Luckily, there’s a way to simplify all this. By rolling your old 401(k)s into a new account, you can keep your money, avoid taxes, and get rid of the old account entirely.
It’s a good habit to do whenever you leave a job. That gives you one account to manage instead of 20.
You’ve got two options on how to handle this:
In this article, we’re going to do a deep dive into how to roll your old 401(k) into your personal IRA.
After leaving a job, you have multiple options to move the money in your 401(k) account to another type of protected retirement account, called rolling over the account.
You don’t have to roll the money into a new retirement account, but it is the smartest choice when you want to continue saving for the future without suffering multiple penalties.
The majority of people will choose to roll over the 401(k) funds into an IRA, or individual retirement account. From a tax benefit standpoint, the IRA works in a similar manner to the 401(k), minus the contribution from your employer, of course. And since it’s a personal IRA, you have full control of the account and investments.
Moving your 401(k) account funds into an IRA is easy and efficient. Here are the seven best reasons to move your retirement funds from your old employer’s 401(k) to an IRA.
Follow these steps when doing a 401(k) rollover to an IRA.
Any brokerage or bank should have an IRA option you can use. In general, stick with an investment bank that you’re already using.
If this is your first personal investment account, Vanguard, Charles Scwab, Fidelity, and TD Ameritrade are all good options.
Go to their site and find the option for opening an IRA. It typically takes 15-20 minutes.
After opening the IRA, you should receive instructions for rolling over your 401(k) balance into the IRA. If not, they usually have a guide in the support section of their site.
You may need to contact the 401(k) plan administrator at your old employer, or the institution that contains your IRA may be able to take this step for you. Some 401(k) plans will hand you a distribution check that you must deposit yourself into the IRA, while some will allow an electronic transfer to the IRA.
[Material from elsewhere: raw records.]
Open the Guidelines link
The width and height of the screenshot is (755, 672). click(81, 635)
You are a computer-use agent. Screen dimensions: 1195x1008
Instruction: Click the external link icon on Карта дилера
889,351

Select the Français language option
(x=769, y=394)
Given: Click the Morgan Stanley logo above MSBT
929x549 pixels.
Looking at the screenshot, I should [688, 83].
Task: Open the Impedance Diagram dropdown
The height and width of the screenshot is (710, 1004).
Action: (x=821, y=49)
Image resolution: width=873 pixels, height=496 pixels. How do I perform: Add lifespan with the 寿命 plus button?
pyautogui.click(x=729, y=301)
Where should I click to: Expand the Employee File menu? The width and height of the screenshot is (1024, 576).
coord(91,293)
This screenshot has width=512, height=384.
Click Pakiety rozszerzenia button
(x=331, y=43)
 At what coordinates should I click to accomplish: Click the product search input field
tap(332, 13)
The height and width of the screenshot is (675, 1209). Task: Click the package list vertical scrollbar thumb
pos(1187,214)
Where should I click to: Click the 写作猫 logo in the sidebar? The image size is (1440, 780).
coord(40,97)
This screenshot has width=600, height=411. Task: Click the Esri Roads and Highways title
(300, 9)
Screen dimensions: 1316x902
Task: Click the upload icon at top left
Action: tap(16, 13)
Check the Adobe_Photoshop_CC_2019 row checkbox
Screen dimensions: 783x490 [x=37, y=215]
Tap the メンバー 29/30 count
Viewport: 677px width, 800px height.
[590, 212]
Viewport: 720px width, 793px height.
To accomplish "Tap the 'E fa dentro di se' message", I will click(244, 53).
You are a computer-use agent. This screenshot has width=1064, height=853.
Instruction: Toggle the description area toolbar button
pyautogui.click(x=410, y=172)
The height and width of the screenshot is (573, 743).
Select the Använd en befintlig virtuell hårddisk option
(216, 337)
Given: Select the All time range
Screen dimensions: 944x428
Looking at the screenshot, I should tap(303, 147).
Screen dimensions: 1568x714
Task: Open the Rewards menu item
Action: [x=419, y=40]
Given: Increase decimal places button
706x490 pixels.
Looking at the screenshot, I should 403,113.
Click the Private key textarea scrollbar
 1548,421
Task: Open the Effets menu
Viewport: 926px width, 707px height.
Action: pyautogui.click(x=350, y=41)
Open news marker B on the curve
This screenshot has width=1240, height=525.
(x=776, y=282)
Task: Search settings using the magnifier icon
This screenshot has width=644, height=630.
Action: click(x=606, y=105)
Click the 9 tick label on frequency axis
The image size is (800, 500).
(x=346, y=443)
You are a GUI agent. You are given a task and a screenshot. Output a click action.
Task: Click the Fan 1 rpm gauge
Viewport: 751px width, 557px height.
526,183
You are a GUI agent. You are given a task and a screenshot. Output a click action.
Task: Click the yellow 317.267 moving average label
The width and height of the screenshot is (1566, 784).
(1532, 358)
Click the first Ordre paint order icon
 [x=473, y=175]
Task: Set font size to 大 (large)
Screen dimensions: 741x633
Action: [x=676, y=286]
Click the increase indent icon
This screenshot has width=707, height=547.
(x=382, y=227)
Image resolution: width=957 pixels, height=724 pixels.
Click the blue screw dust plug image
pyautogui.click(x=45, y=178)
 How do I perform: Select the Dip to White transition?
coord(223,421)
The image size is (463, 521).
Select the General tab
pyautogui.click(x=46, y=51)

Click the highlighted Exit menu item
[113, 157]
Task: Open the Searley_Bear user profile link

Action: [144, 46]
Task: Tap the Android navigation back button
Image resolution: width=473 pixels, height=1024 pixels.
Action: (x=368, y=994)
If at all possible, have them transfer the money for you. If the money isn’t transferred in time, you could be forced to pay taxes on it. Have the banks worry about this stuff.
When the money hits your new IRA account, it’ll likely stay in cash. It won’t be invested automatically.
Remember to log into your new IRA and invest that cash. Over time, cash loses its value to inflation. You also miss out on the investment gains that you could have had.
I use rollovers as a chance to rebalance my portfolio. If my asset allocation is out of alignment, I’ll make new investments to get back on target. The lazy portfolios are an excellent place to start.
If that sounds too complicated, find a target date fund and put all your money there.
Here are four final things to think about before you do a 401(k) rollover to an IRA.
You do have other options beyond rolling over the money into an IRA. Some of these options may work better for your particular situation.
If your employer’s 401(k) plan administrator allows former employees to keep their 401(k) money in the plan, you can choose to do nothing. This isn’t always the case, as some plans require former employees to move the money out of the plan within a certain time frame after the final day on the job.
If you have a certain amount in your 401(k) account, usually at least $5,000, your former employer may allow you to keep the money where it is. This is beneficial to the plan administrator, as the plan’s overall balance remains higher. It also generates less paperwork for the administrator.
Keeping the money where it is can be a benefit to you, especially if you will not be jumping directly into a new job, or if your new employer doesn’t offer retirement benefits.
The downside is the plan could make significant changes to the investment options it offers, and you may not receive immediate notification, which may leave your money in a bad investment. And if your old employer goes into bankruptcy or is sold to another company, your 401(k) money could become inaccessible for a few months to a couple of years.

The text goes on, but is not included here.